US stocks gave up early gains after White House Advisor Kudlow provided no optimism a stimulus deal would get done before the election or even by the end of the year.  The Markit PMI readings showed the US economy remains on strong footing.  Manufacturing PMI ticked higher while the services component rose more-than-expected.  The slowdown in hiring and weaker new order inflows was attributed to election uncertainty.  Choppy markets will likely persist until a clearer picture emerges for the Election Day outcome.   Equities turned negative after Treasury Secretary Mnuchin voiced pessimism over reaching a deal, noting that there are still significant differences.  

Debate Aftermath

It is all about the Senate Race.  President Trump had a strong performance in the final and civil debate, but it was not likely enough to move the needle.  Former-VP Biden did not have any major slip-ups, although will some argue his oil statement was an unforced error.  Biden did a good enough job to keep his lead intact.  President Trump will likely see a bump in the polls but with almost a quarter of the vote likely in and the number of undecided voters being in single digits, Wall Street can continue to price in a Biden victory.  Prior to the debate 47 million Americans already voted and today the total is over 50 million, which is more than 36% of the 136 million that voted in 2016.  

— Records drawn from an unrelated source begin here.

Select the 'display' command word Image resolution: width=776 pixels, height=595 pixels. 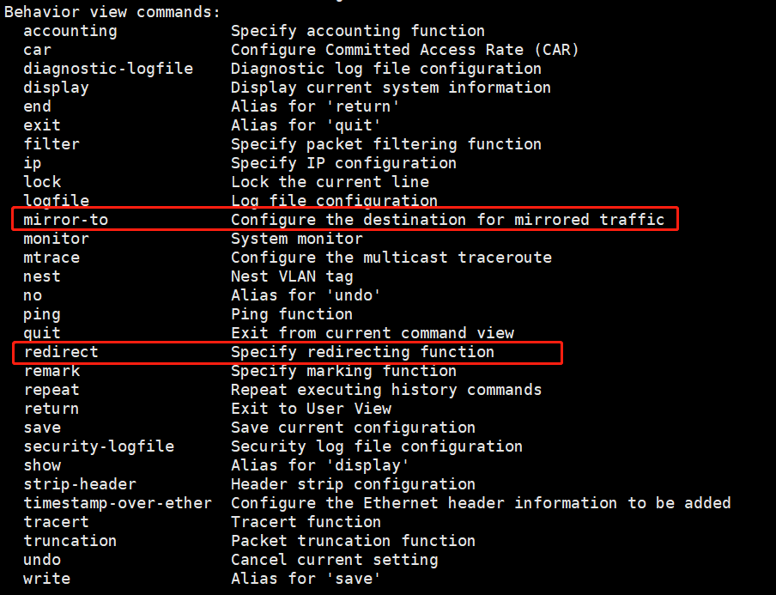click(x=56, y=88)
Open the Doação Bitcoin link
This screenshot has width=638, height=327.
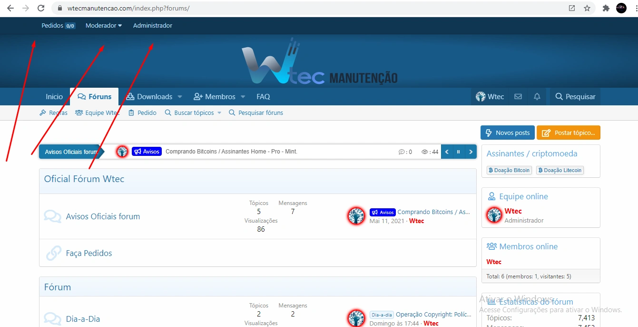[x=509, y=170]
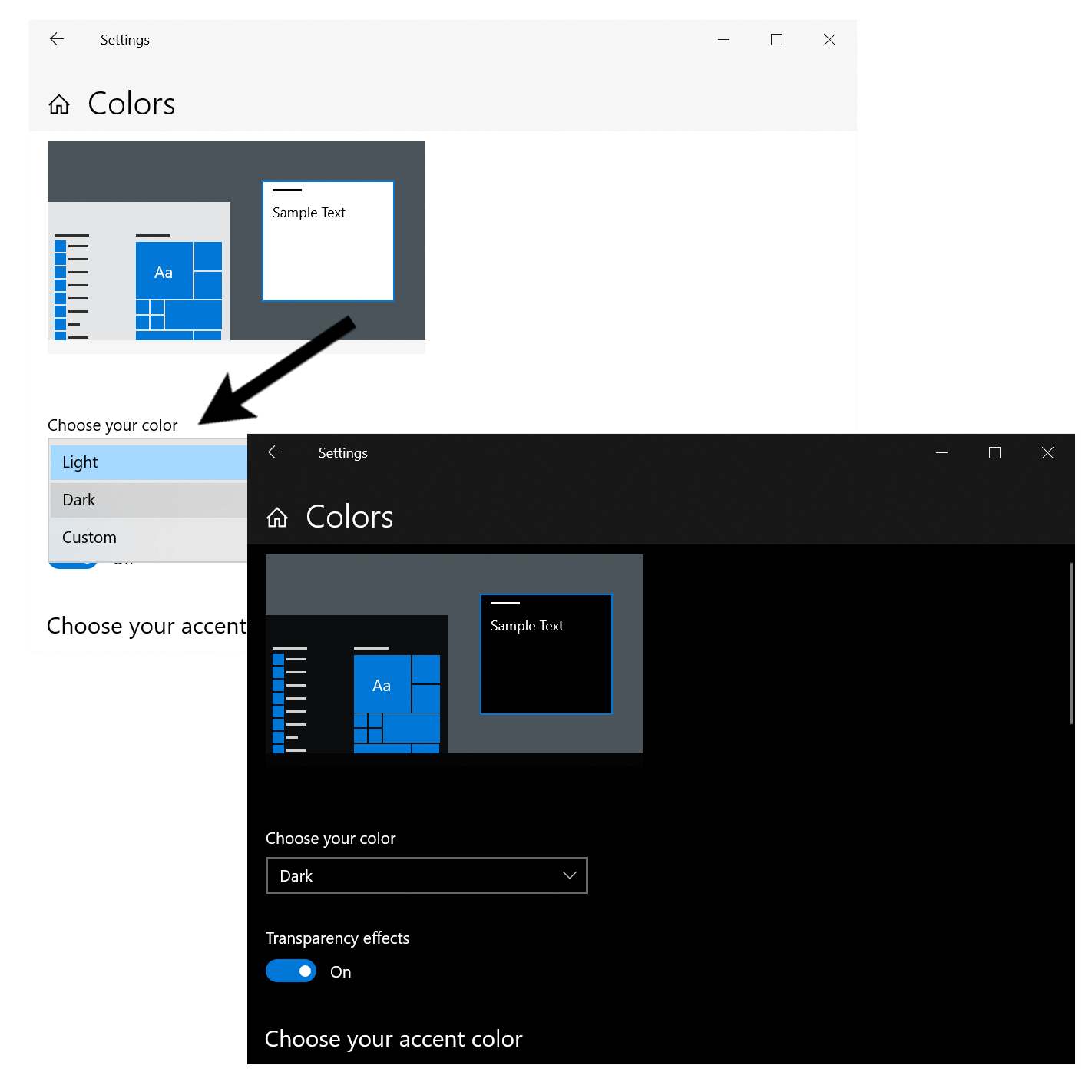Click Home icon in dark Colors page
This screenshot has width=1085, height=1082.
point(277,518)
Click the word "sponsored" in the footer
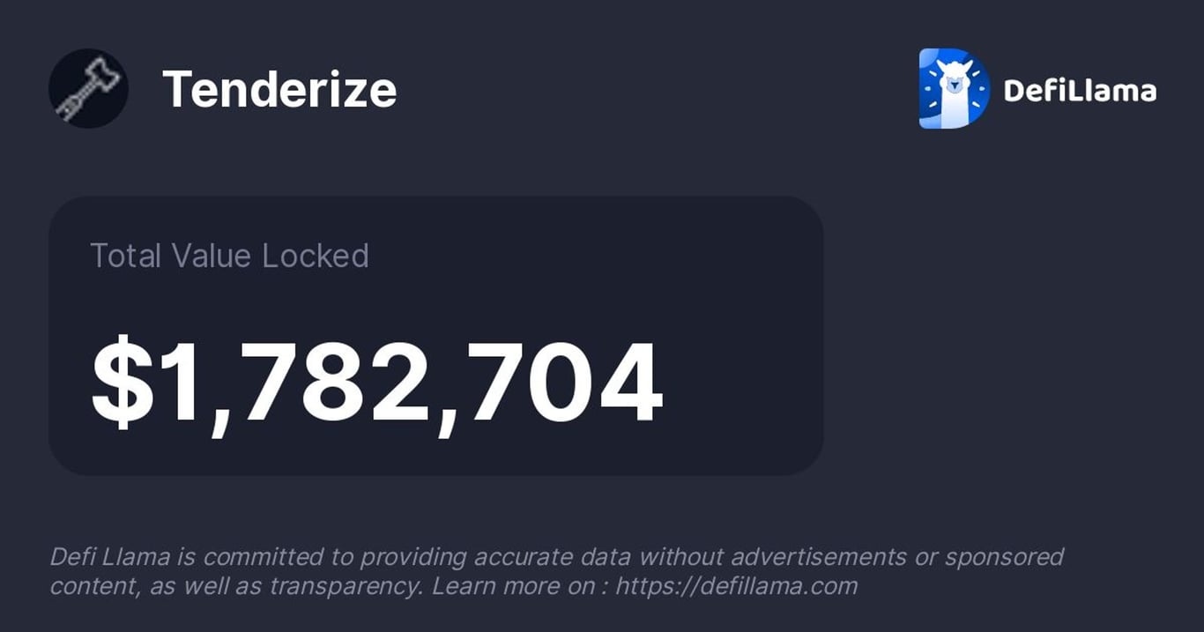The width and height of the screenshot is (1204, 632). click(x=1004, y=557)
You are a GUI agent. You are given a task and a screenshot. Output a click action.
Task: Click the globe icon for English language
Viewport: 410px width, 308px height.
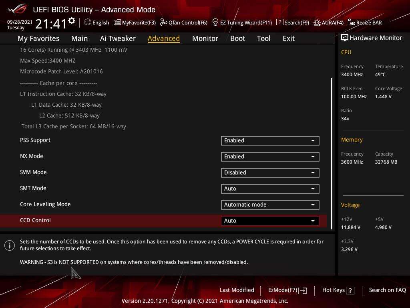tap(88, 22)
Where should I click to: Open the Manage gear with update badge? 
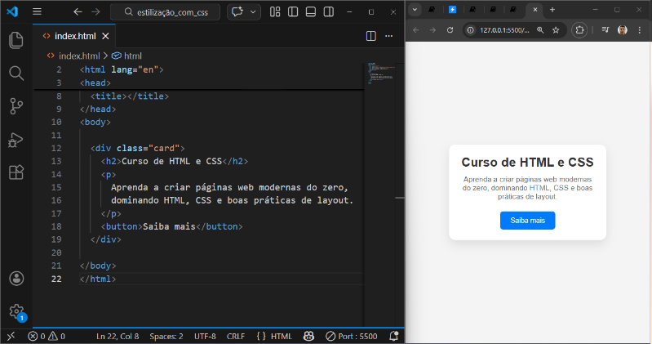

Just as important is the Senate race and that will likely take a big queue after the confirmation of Amy Coney Barrett to the Supreme Court.  Biden has stated he will come out with a clear position before Election Day about where he stands on expanding the Supreme Court.  This could be the biggest risk to the blue wave.  Republicans who disapprove of President Trump may want to vote red for the Senate to keep the conservative majority on the Supreme Court.   Several Senate races are up for grabs and it appears we won’t have a clearer picture until after Election Day.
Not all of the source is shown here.